EXERCISE AIM:
Below are the records. Count the lines containing the string "symbol", and reply with the number alone.

INFORMATION PROVIDED:
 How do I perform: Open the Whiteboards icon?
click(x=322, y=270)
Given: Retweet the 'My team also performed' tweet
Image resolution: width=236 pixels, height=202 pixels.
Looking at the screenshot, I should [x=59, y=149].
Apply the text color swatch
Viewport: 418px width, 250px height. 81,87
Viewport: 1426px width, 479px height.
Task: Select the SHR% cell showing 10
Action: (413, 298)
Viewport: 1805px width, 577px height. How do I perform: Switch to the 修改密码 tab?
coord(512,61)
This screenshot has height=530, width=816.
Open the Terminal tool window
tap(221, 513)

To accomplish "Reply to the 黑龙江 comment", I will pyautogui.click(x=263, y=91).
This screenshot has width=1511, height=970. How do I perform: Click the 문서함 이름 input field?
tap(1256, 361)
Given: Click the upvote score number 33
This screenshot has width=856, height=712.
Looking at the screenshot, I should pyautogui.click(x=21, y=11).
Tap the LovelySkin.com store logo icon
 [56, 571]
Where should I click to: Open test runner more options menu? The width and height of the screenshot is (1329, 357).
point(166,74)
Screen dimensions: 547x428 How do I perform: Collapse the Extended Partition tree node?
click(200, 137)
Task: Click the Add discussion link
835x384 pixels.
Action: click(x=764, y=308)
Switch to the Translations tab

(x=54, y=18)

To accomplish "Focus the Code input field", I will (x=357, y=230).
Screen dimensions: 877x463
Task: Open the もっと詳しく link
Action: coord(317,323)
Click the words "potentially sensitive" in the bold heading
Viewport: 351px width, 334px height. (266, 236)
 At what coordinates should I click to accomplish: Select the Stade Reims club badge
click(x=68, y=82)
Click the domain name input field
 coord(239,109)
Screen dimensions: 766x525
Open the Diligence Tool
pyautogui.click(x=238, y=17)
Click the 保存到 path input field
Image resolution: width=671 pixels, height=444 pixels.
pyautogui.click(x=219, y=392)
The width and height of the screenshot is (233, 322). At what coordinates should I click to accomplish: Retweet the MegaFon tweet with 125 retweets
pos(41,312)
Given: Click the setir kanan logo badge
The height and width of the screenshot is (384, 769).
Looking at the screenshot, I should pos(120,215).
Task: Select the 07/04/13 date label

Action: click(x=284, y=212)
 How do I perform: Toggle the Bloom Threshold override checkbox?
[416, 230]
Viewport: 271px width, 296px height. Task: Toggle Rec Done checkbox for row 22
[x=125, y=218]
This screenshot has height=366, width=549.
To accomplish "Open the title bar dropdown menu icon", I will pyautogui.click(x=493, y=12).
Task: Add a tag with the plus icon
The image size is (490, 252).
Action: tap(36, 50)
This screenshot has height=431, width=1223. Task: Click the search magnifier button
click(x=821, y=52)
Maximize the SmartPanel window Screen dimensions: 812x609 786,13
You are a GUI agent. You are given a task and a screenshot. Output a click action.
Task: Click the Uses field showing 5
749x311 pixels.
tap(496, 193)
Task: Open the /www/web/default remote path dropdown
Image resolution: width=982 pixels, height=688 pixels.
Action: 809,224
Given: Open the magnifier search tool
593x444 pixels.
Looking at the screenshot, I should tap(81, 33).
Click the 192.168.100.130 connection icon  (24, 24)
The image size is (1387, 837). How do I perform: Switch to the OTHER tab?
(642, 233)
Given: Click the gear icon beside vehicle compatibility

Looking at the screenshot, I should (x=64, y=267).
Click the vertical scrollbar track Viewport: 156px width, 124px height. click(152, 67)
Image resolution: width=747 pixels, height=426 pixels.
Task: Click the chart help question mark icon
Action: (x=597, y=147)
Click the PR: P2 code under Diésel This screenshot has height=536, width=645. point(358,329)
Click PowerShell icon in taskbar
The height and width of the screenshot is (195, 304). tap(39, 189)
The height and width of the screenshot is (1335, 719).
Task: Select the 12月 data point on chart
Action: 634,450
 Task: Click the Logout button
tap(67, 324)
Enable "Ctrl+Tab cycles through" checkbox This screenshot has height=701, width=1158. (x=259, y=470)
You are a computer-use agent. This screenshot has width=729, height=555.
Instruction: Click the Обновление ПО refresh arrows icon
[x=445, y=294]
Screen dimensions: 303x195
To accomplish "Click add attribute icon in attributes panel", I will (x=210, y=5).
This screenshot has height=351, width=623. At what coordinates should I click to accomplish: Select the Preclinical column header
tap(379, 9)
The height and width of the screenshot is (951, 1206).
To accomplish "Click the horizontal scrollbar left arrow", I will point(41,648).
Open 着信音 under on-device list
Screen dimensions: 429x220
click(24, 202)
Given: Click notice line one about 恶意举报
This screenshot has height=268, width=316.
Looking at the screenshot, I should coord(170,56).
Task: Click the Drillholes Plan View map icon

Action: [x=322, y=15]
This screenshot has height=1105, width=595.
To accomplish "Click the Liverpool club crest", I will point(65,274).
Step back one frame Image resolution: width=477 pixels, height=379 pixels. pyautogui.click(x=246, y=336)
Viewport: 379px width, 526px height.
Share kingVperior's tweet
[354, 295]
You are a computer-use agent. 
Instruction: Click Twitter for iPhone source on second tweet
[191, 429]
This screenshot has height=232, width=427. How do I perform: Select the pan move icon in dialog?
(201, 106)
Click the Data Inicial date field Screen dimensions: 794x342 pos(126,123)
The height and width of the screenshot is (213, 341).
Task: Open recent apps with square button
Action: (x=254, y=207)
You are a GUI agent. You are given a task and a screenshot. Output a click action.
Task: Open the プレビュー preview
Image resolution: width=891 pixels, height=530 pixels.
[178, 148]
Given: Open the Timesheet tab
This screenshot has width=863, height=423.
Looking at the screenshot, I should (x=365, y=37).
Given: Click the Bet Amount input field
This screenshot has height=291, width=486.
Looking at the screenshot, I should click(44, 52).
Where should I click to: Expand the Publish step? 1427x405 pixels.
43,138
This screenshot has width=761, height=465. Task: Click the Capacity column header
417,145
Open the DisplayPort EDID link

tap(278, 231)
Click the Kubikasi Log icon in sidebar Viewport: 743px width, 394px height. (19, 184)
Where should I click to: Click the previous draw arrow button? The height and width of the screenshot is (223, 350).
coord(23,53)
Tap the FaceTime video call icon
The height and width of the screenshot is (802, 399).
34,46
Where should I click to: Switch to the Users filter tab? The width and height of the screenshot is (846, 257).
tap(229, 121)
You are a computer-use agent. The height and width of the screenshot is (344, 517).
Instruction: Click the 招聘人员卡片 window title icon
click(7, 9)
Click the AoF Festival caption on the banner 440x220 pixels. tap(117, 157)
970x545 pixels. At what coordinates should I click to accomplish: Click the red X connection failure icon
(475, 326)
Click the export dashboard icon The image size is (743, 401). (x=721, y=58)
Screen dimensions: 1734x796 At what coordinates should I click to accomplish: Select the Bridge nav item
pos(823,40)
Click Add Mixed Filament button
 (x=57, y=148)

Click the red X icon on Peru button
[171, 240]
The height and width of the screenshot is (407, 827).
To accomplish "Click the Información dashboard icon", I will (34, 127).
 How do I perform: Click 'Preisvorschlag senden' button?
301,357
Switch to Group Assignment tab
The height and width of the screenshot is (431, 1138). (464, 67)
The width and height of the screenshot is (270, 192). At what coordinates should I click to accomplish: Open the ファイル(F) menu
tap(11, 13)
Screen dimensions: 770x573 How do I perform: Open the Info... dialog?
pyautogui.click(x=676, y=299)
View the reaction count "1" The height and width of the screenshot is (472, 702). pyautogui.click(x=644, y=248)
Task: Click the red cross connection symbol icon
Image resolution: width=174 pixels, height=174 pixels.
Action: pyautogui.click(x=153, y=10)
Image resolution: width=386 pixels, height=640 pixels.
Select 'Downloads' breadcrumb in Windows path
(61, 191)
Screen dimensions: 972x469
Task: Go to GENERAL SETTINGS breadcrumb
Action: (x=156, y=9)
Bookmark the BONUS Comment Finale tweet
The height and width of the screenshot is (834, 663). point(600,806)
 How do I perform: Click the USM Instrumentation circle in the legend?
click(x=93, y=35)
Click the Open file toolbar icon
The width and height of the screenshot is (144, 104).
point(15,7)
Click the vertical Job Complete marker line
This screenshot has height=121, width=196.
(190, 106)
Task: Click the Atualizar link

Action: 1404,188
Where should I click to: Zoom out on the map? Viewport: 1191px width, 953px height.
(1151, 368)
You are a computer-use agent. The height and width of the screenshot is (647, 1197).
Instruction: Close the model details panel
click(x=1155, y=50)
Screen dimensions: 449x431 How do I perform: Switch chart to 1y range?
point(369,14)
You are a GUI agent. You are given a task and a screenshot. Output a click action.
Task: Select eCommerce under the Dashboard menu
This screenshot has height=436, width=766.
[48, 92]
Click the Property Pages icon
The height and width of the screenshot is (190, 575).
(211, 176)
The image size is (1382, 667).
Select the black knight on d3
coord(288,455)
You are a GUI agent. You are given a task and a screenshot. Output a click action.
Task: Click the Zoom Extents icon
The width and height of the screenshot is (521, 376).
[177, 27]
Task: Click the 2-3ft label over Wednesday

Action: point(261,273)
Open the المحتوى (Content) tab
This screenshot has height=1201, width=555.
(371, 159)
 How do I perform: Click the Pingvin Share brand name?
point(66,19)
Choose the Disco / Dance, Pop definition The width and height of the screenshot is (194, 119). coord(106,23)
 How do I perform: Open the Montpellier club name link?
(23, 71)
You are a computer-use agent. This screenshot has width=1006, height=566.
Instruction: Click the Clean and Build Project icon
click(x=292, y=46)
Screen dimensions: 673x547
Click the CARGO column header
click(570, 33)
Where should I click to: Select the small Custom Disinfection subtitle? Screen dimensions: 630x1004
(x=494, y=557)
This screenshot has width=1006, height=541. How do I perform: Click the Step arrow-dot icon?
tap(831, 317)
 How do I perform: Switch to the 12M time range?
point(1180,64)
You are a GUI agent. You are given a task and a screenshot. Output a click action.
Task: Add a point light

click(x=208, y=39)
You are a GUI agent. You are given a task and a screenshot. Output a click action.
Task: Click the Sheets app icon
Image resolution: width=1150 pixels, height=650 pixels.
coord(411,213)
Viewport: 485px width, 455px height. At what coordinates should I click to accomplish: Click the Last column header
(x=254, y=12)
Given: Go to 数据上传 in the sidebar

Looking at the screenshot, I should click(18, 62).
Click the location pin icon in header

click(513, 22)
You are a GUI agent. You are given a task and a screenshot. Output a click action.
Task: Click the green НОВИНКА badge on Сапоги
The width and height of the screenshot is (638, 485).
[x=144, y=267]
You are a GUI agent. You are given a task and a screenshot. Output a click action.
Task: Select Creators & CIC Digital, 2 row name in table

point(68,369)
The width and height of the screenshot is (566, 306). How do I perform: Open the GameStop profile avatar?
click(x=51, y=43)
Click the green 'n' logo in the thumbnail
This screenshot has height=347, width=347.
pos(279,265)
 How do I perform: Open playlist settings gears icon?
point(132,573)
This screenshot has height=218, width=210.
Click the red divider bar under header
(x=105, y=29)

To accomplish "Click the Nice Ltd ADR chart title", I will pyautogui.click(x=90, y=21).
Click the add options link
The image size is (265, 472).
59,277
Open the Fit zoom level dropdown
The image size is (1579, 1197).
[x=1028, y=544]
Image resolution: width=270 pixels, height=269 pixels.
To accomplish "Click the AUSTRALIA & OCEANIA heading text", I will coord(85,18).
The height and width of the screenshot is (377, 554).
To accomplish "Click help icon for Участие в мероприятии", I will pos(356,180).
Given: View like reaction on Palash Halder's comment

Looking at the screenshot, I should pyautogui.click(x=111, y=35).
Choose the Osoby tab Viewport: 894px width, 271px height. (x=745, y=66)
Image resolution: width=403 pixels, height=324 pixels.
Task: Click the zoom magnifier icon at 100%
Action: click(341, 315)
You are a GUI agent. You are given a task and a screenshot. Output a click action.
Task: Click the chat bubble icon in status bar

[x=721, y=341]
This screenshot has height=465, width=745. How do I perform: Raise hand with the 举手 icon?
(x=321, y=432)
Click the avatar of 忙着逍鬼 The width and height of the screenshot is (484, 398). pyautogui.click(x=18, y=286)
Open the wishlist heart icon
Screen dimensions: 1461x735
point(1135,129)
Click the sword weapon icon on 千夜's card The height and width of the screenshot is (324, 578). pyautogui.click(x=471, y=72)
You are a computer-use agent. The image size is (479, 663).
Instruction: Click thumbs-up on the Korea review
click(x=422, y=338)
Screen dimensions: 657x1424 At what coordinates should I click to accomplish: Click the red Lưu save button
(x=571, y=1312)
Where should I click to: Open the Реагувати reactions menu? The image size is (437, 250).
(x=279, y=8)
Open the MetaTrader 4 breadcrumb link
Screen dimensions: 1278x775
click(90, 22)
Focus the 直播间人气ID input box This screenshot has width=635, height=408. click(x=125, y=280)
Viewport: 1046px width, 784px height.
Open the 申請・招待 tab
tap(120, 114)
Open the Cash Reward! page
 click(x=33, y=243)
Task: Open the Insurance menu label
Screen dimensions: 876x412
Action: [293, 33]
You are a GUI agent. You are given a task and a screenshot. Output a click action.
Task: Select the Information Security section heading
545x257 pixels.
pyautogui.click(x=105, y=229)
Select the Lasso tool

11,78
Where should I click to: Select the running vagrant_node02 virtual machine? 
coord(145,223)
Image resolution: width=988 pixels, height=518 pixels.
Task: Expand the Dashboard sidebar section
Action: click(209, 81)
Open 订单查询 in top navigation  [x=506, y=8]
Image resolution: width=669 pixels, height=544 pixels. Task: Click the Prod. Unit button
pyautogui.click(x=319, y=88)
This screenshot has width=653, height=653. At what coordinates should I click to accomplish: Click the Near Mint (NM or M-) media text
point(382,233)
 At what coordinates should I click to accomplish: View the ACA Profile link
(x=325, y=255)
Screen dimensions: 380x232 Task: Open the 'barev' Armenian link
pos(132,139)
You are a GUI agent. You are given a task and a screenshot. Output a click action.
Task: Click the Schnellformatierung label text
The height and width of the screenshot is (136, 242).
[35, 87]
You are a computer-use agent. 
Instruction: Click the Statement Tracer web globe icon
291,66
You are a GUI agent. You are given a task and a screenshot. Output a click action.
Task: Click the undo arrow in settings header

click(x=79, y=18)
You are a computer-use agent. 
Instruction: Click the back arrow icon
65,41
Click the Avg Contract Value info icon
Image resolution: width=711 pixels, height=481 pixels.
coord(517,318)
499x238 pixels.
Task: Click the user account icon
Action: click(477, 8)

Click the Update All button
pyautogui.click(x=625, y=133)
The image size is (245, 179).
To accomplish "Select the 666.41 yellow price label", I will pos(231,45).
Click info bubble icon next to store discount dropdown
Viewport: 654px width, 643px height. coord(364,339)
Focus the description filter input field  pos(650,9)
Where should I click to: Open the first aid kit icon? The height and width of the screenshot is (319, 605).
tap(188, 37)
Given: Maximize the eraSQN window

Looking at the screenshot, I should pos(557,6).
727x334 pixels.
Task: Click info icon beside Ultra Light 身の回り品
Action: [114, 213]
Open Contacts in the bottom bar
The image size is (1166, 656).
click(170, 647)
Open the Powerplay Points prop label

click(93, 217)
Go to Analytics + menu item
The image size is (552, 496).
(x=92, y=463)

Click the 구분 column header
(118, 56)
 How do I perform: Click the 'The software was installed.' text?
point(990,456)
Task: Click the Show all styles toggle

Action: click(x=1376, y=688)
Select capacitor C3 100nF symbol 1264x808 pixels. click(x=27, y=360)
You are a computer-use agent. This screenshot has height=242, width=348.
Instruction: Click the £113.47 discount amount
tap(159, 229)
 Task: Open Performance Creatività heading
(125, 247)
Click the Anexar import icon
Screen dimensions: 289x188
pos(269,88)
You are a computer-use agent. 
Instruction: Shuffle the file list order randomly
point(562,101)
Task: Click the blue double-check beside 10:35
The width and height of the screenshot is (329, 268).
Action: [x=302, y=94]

FINAL ANSWER:
2